“No longer will you be able to call us the Commodore car company.”
That’s the message from the chairman and managing director of Holden, which is desperate to reinvent itself as it approaches the end of its often illustrious seven decades of Australian vehicle manufacturing.
Mark Bernhard is a man with the enormous task of leading the reinvention of the company that has relied on big cars and big engines - and the fact they were made in Australia.
As of late 2017 it will have almost none of that. The Holden Commodore will be a hatchback imported from Europe without a V8 engine.
“We also have a brand challenge to overcome the perception of the traditional Holden; V8s, Bathurst, manufacturing. We’re probably perceived as a little skewed to the blokey side.

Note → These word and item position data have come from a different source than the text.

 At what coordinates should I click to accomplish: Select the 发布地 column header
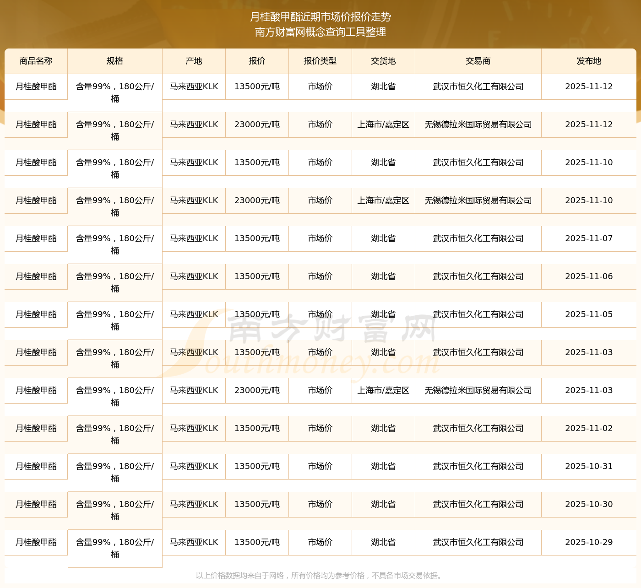click(589, 61)
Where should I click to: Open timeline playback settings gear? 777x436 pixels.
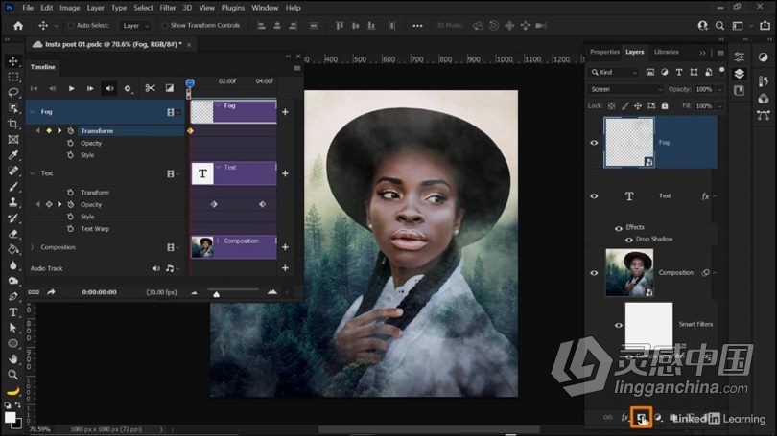pos(129,88)
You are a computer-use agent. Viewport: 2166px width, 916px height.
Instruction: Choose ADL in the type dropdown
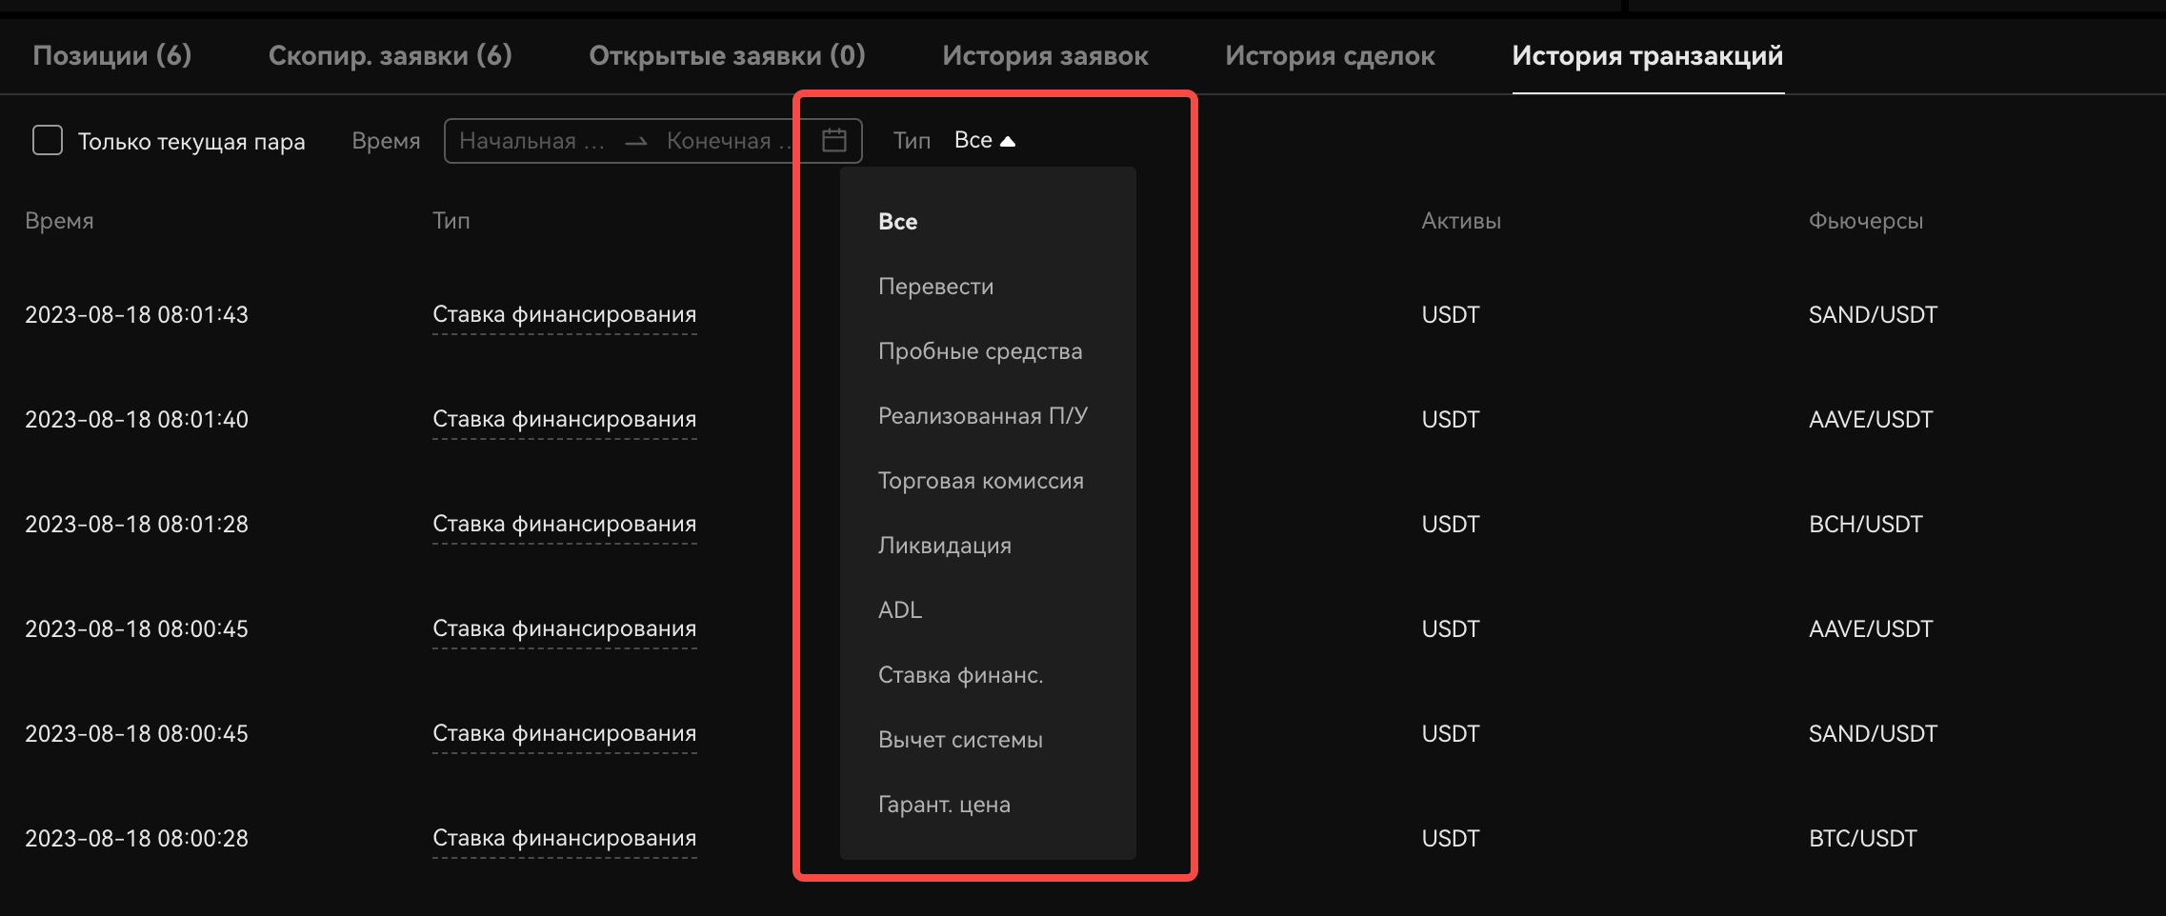click(900, 610)
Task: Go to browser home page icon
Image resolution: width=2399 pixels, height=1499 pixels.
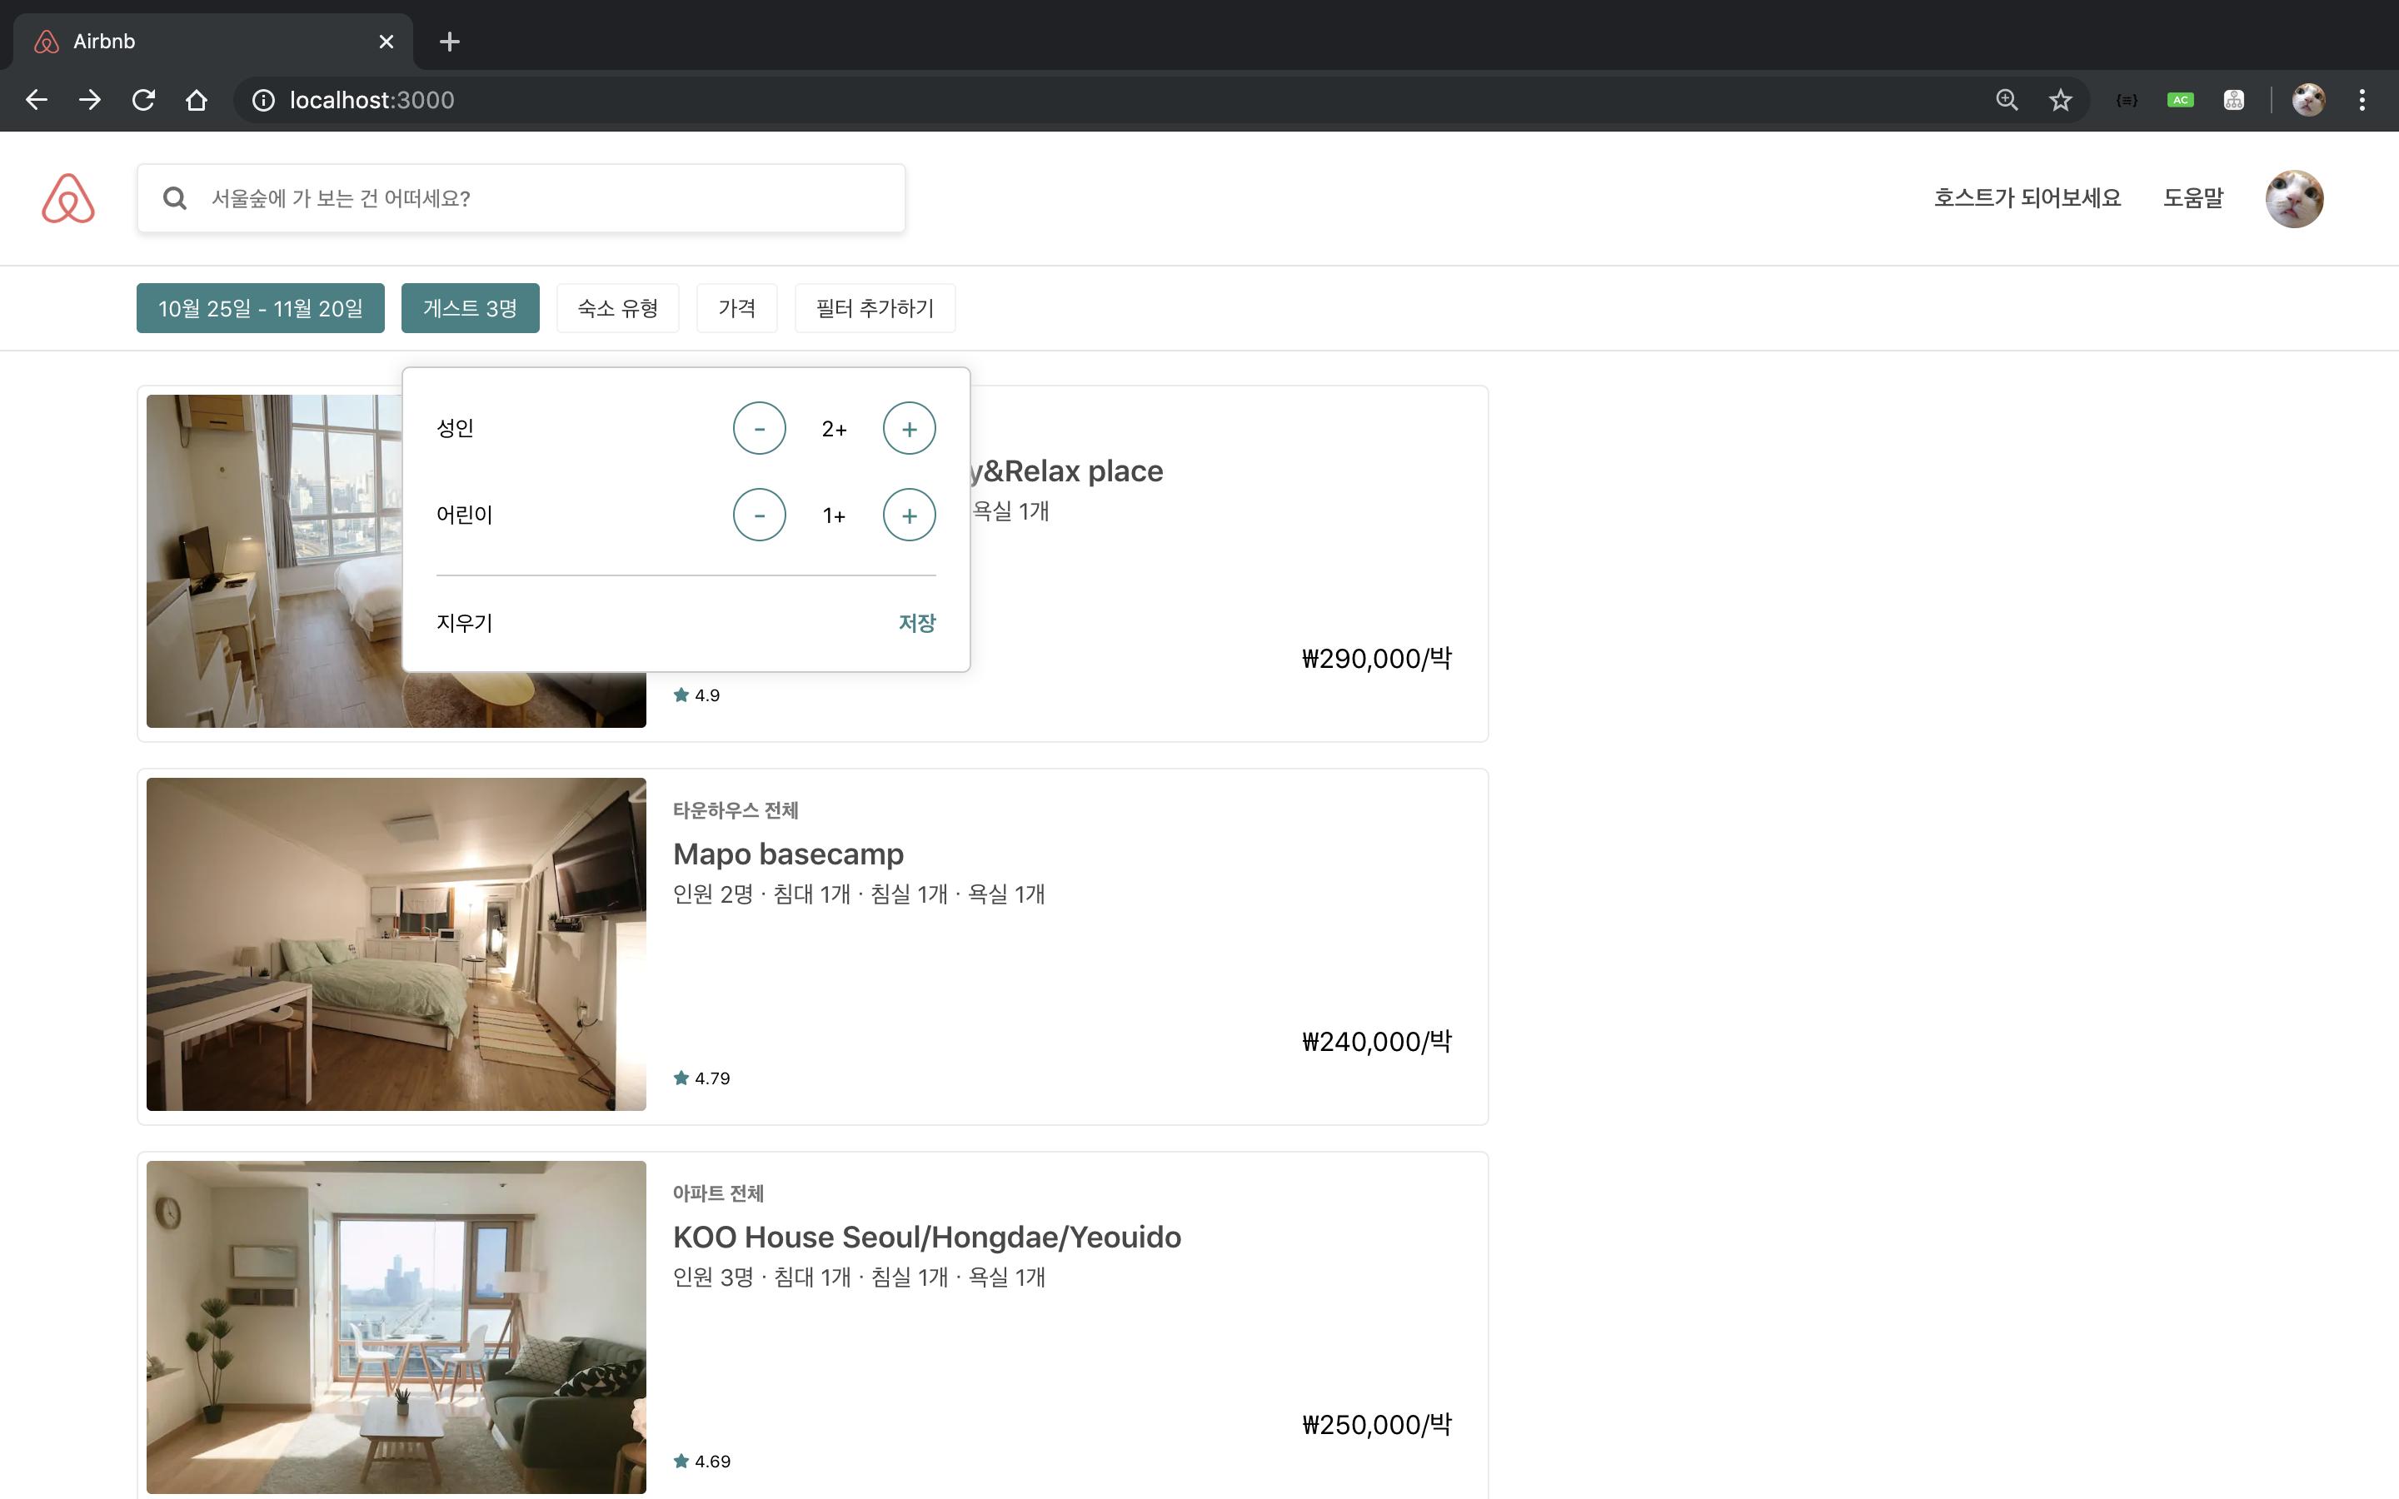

“We need to broaden our appeal to a wider audience, to today’s Australians. Our appeal needs to be more multicultural. We need to be attracting more young people, we need to be attracting more women to our brand.”
Yet at the same time – and unlike arch rival Ford – Holden is keen to acknowledge and leverage the immense history of Holden, one that began as a saddlery in 1856 and morphed into the manufacturing of Australia’s first car, the 48-215, in 1948.
“We remain fiercely proud of our history - that won’t change,” said Bernhard.
Accompanying Holden’s big buck advertising campaign as part of Holden’s transformation is a tweaked logo (it’s now silver) with a new font for the bold “Holden” that accompanies it, as well as an exclusive deal with Australian music producer Flume, someone Holden describes as the “essence of today’s Australia”.
Holden is also offering 24-hour test drives in an effort to take some of the pain out of the car shopping task.